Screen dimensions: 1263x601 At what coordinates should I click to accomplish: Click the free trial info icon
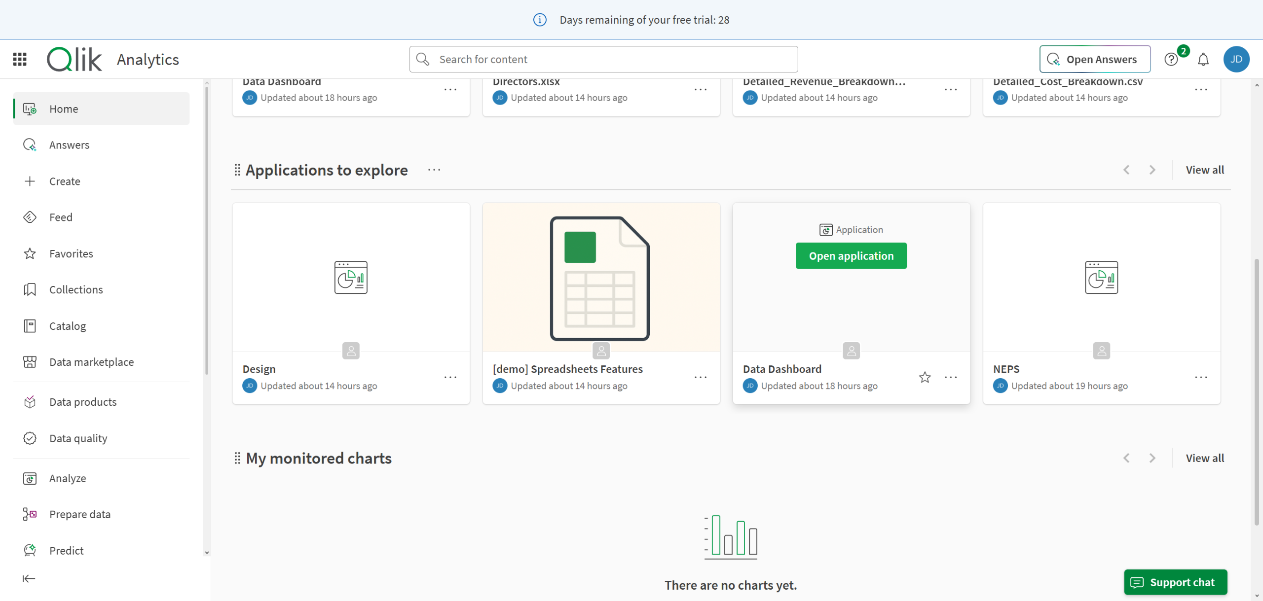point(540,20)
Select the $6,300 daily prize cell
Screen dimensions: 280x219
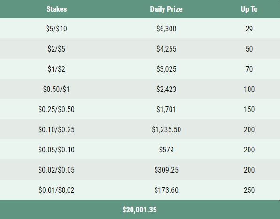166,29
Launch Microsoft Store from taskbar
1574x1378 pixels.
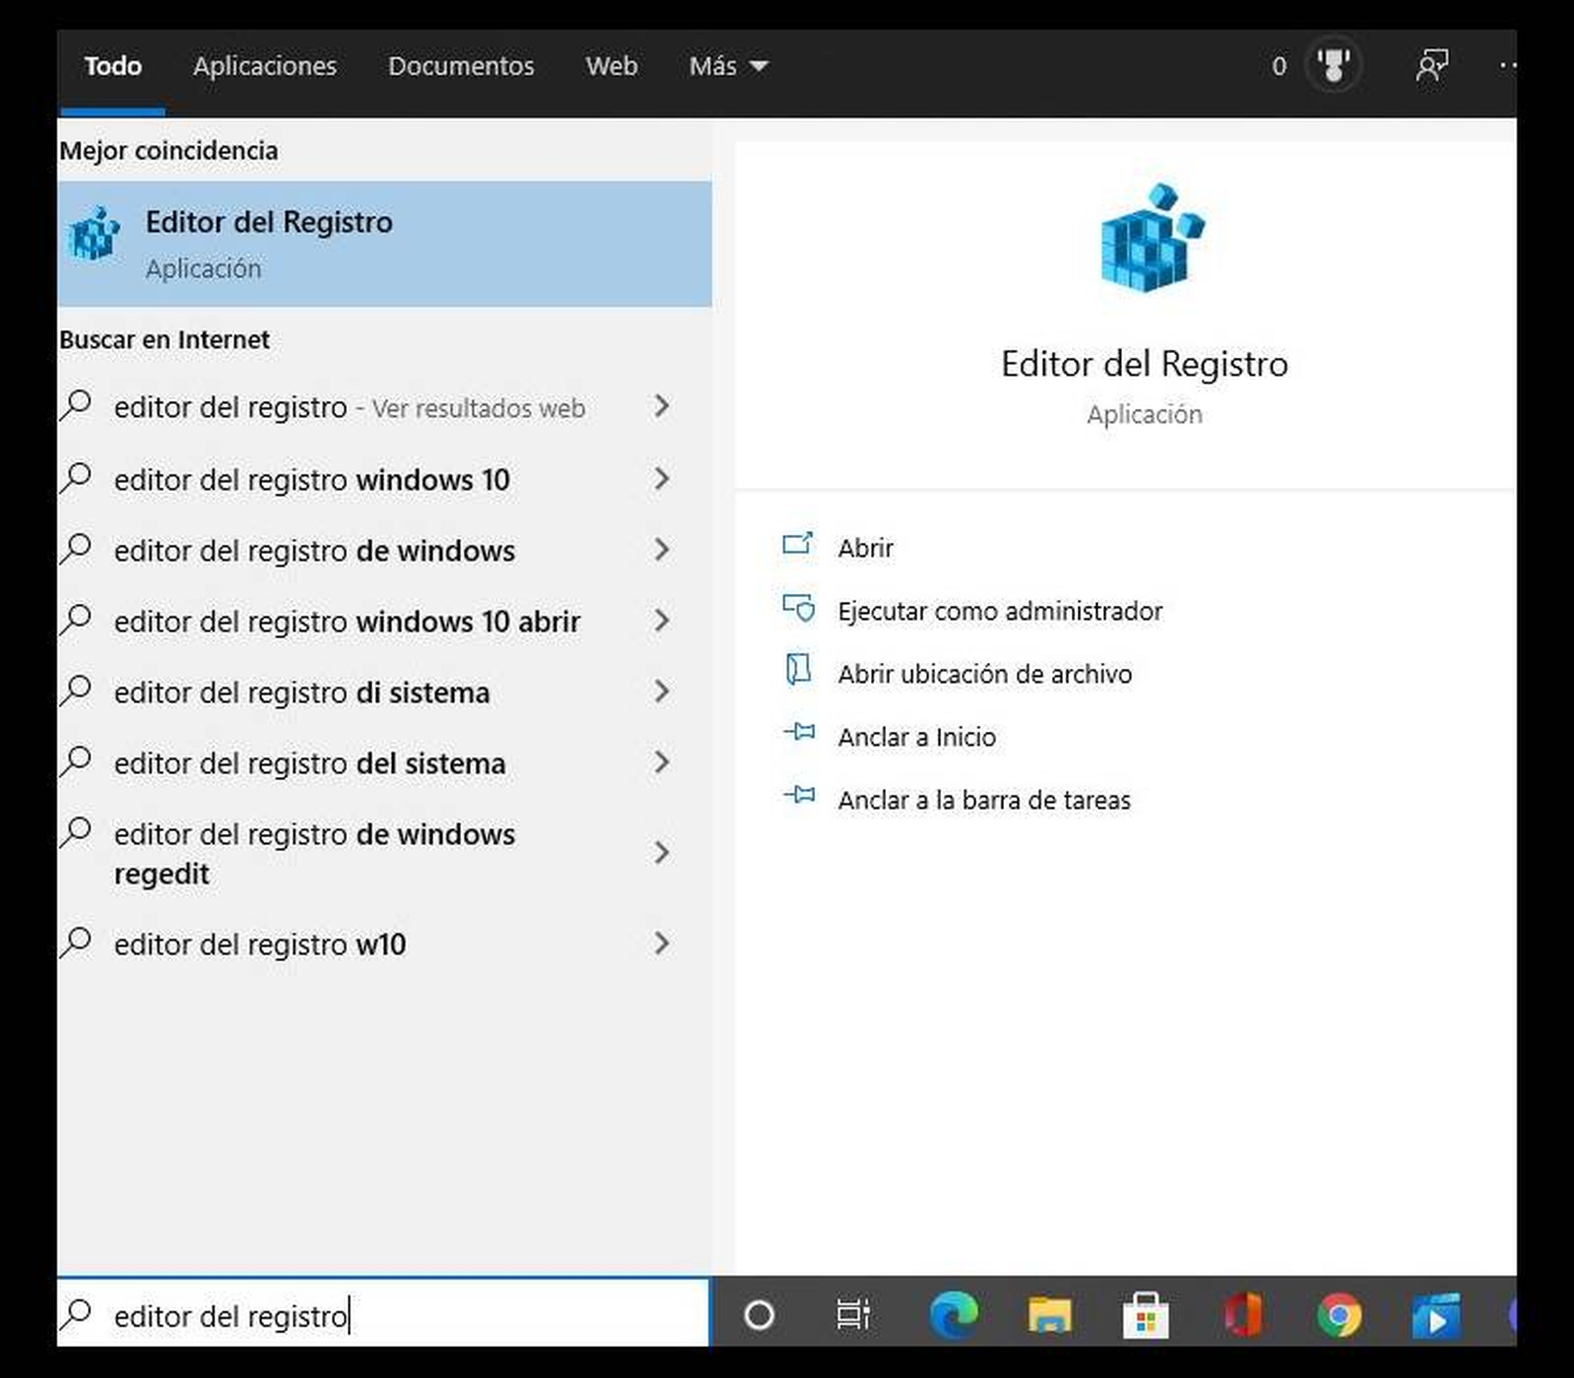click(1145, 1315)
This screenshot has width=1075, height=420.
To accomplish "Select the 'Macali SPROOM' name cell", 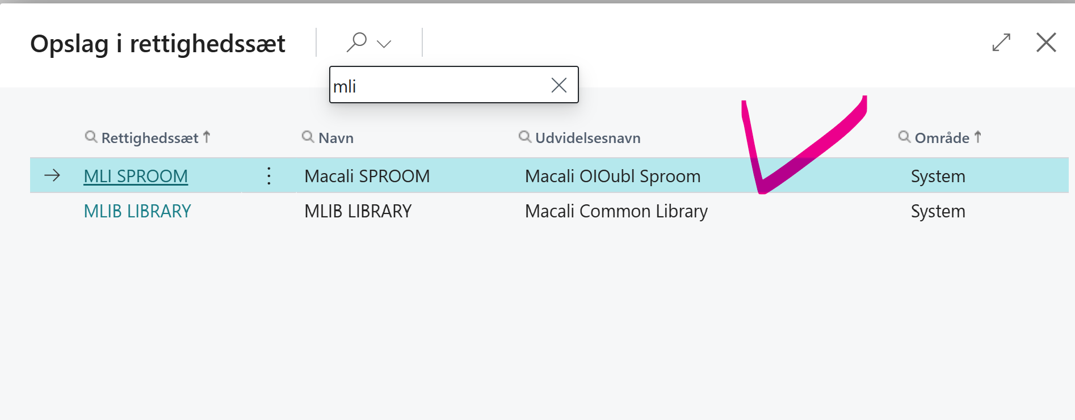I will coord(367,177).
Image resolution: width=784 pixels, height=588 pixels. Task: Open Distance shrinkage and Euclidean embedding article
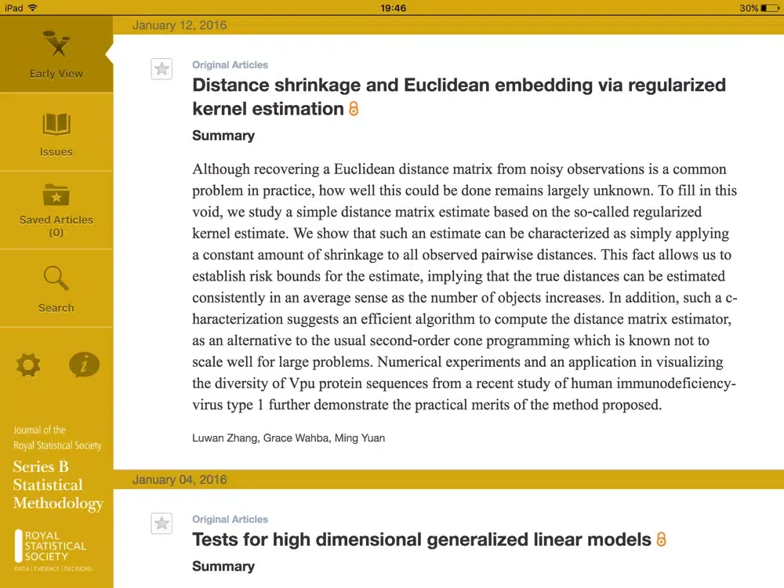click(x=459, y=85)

...

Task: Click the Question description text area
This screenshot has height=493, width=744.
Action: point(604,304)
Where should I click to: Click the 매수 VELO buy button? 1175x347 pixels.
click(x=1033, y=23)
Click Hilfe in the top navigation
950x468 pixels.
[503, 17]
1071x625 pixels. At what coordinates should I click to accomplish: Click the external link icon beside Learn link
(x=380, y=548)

Instructions to follow: Rewrite the records starting at the line that contains "Image resolution: width=784" and ending at the line that contains "click(x=459, y=85)", swapping "article" for "paper" and changing nothing else. Give back only those lines, and leave the pictures out.

Exercise answer:
Image resolution: width=784 pixels, height=588 pixels. Task: Open Distance shrinkage and Euclidean embedding paper
click(x=459, y=85)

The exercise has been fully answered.